A psicóloga e sexóloga Leni Oliveira corrobora. “Na Neomonogamia, as expectativas precisam ser bem trabalhadas para não se frustrarem com o ciúmes e a insegurança. Uma vez vividos, podem gerar rancor e atrapalhar o relacionamento. E, antes de tudo, precisa ser um desejo de todos os envolvidos, e não uma imposição”.
Motivação
Leni acredita que uma das principais motivações para a Nenomonogamia é “a possibilidade de viver alguma experiência sem perder a segurança da monogamia, até como forma de silenciar o desejo que incomoda na perspectiva romântica”.
A sexóloga indica a terapia sexual como uma forma de “compreender as necessidades e o desejo de explorar a Neomonogamia, e também pode ajudar a pensar nos combinados e nas frustrações que surgirem com a experiência”. “Alguns casais só querem sair da rotina e apimentar a relação”, destaca Leni.

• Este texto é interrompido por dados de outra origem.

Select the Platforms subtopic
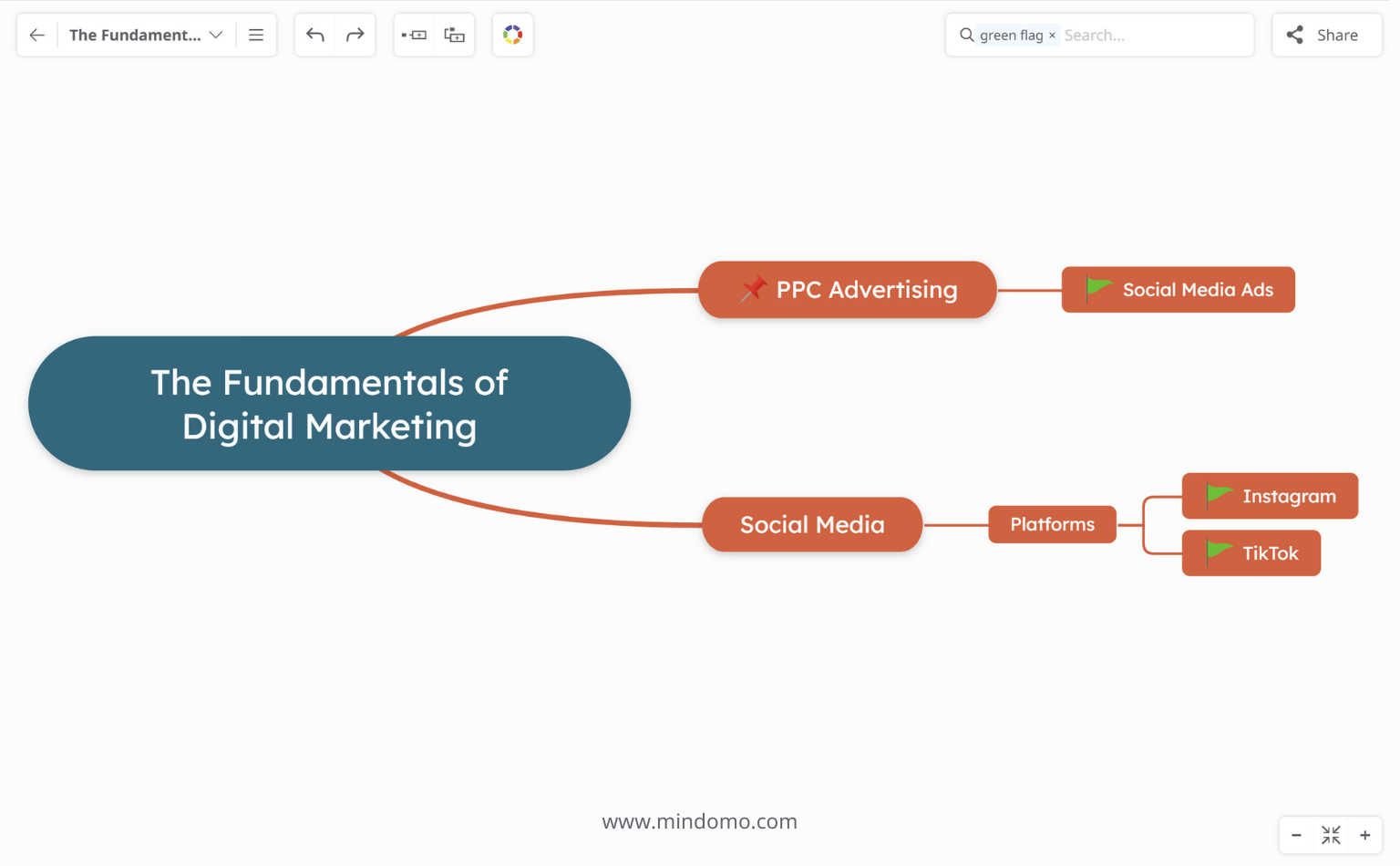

Mariana opina que “casais podem ser atraídos pela Neomonogamia quando buscam equilibrar a necessidade de conexão e estabilidade com o desejo de explorar novas experiências sexuais”. “Em muitos casos, as necessidades emocionais de segurança, intimidade e compromisso são atendidas no vínculo primário, enquanto as necessidades sexuais, como a curiosidade, novas práticas sexuais ou a busca por variedade de pares, podem ser exploradas fora dessa relação”, afiança.
Desafios
Como se esperava, um problema recorrente em relações que fogem ao tradicionalismo monogâmico são os ciúmes, aliados à insegurança e à adaptação de expectativas. “O ciúme pode surgir quando um dos parceiros sente que sua conexão emocional ou a estabilidade relacional estão sendo ameaçadas, o que pode gerar insegurança. A comunicação inadequada também pode ser um problema, já que muitos casais não sabem como expressar seus sentimentos e necessidades de forma clara e respeitosa”, pondera Mariana.

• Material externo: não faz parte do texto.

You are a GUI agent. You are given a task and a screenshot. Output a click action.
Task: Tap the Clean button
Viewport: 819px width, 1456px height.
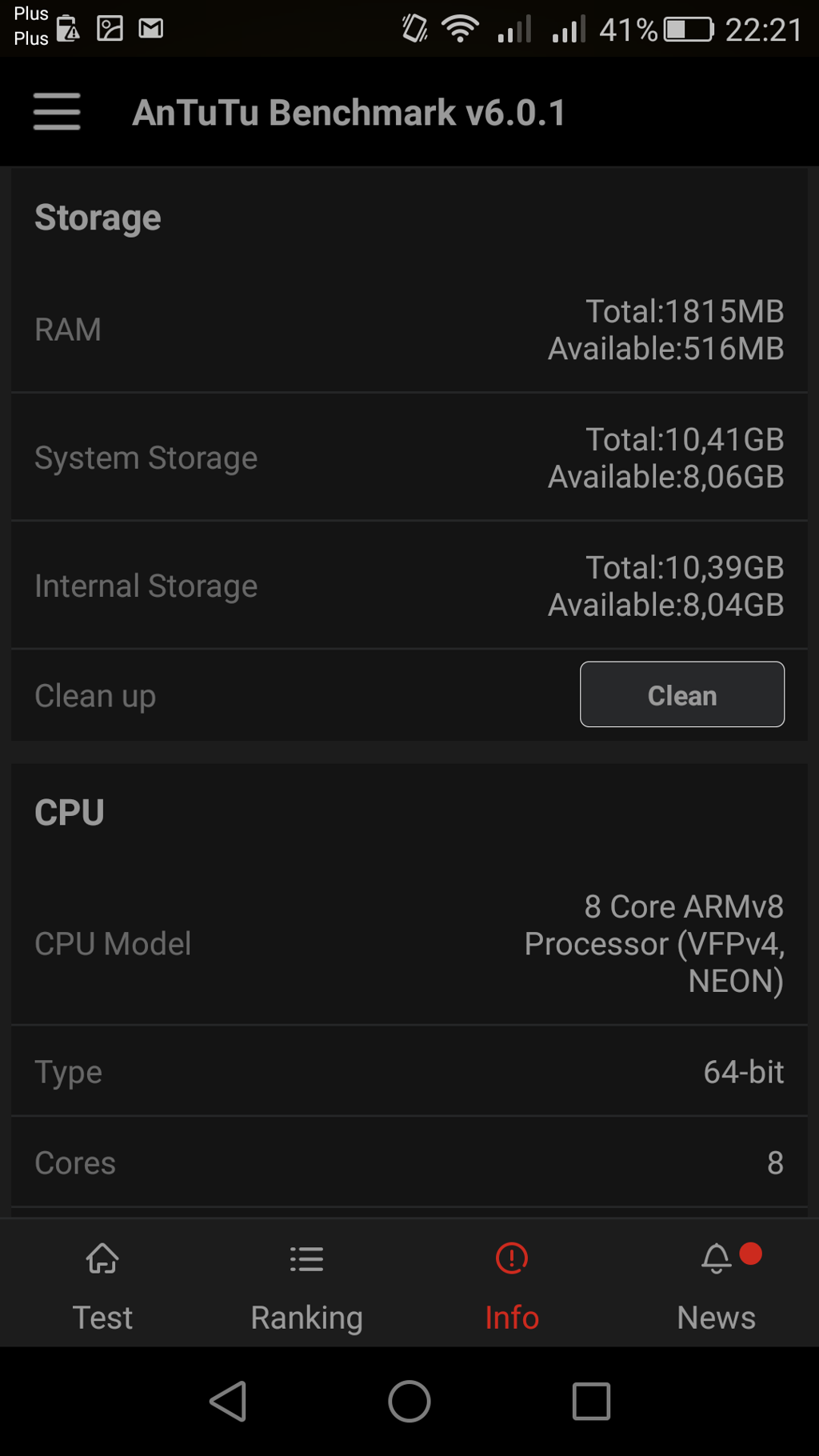pos(681,694)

Para lidar com esses desafios, ela sublinha ser “essencial desenvolver habilidades de comunicação assertiva, identificando e reestruturando pensamentos automáticos que podem gerar ansiedade e insegurança”. “A terapia cognitivo-comportamental com casais oferece ferramentas eficazes para ajudar os pares a trabalhar esses aspectos, promovendo uma comunicação aberta e a redefinição de expectativas de forma realista”, complementa a psicóloga.
Preconceito
A sexóloga Leni Oliveira não tem dúvidas de que “relacionamentos não monogâmicos sempre lidam com o estigma e o preconceito”. “No caso da Neomonogamia, ela reforça os modelos, só traz alguma flexibilidade momentânea e circunstancial”, pondera. O que não impede que boa parte do conjunto da sociedade mantenha “uma visão rígida sobre o que constitui um ‘relacionamento saudável’”, diz a terapeuta sexual Mariana Galuppo.

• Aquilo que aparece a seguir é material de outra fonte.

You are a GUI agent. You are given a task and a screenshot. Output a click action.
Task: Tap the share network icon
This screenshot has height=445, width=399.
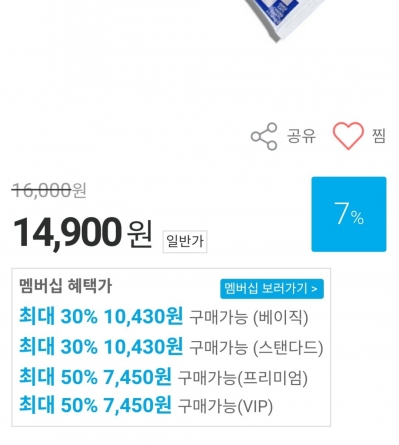264,136
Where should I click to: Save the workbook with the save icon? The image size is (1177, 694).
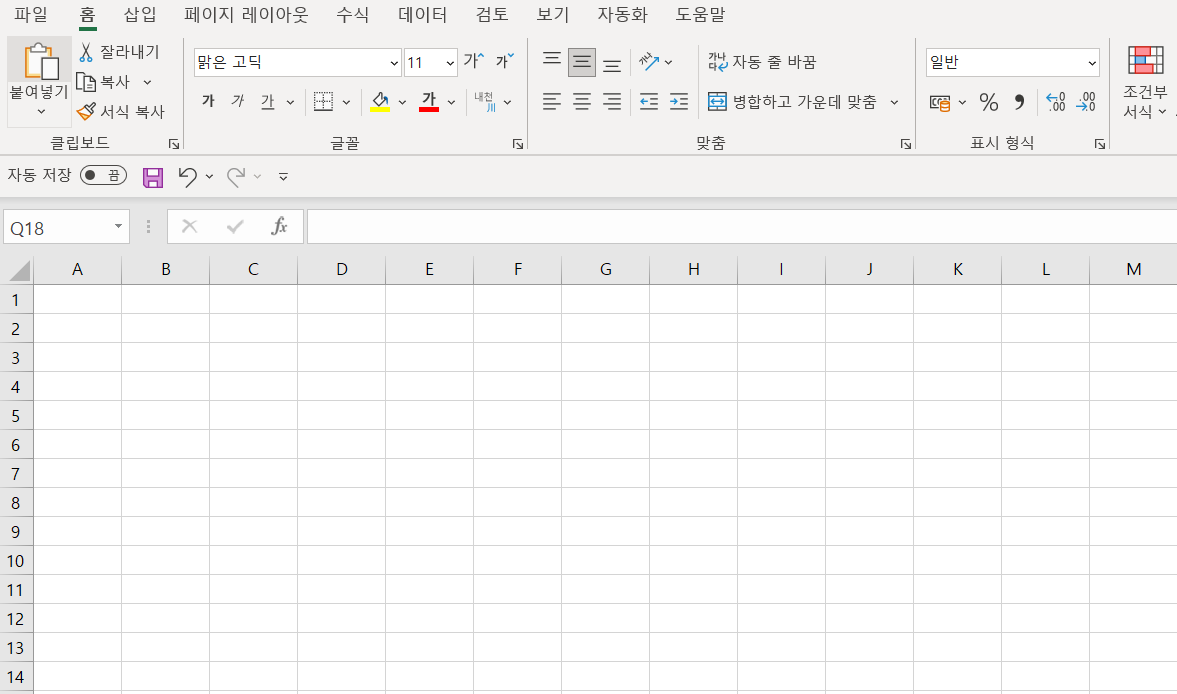(x=152, y=176)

“Para lidar com esse julgamento, é essencial que o casal desenvolva confiança em sua própria relação e nos acordos que fazem. Construir um relacionamento autêntico significa estar alinhado com os próprios valores, em vez de se preocupar com a validação externa. A psicoterapia pode ajudar os casais a fortalecerem sua resiliência emocional, desafiando crenças limitantes e aprendendo a lidar com a pressão externa de forma mais equilibrada”, arremata Mariana.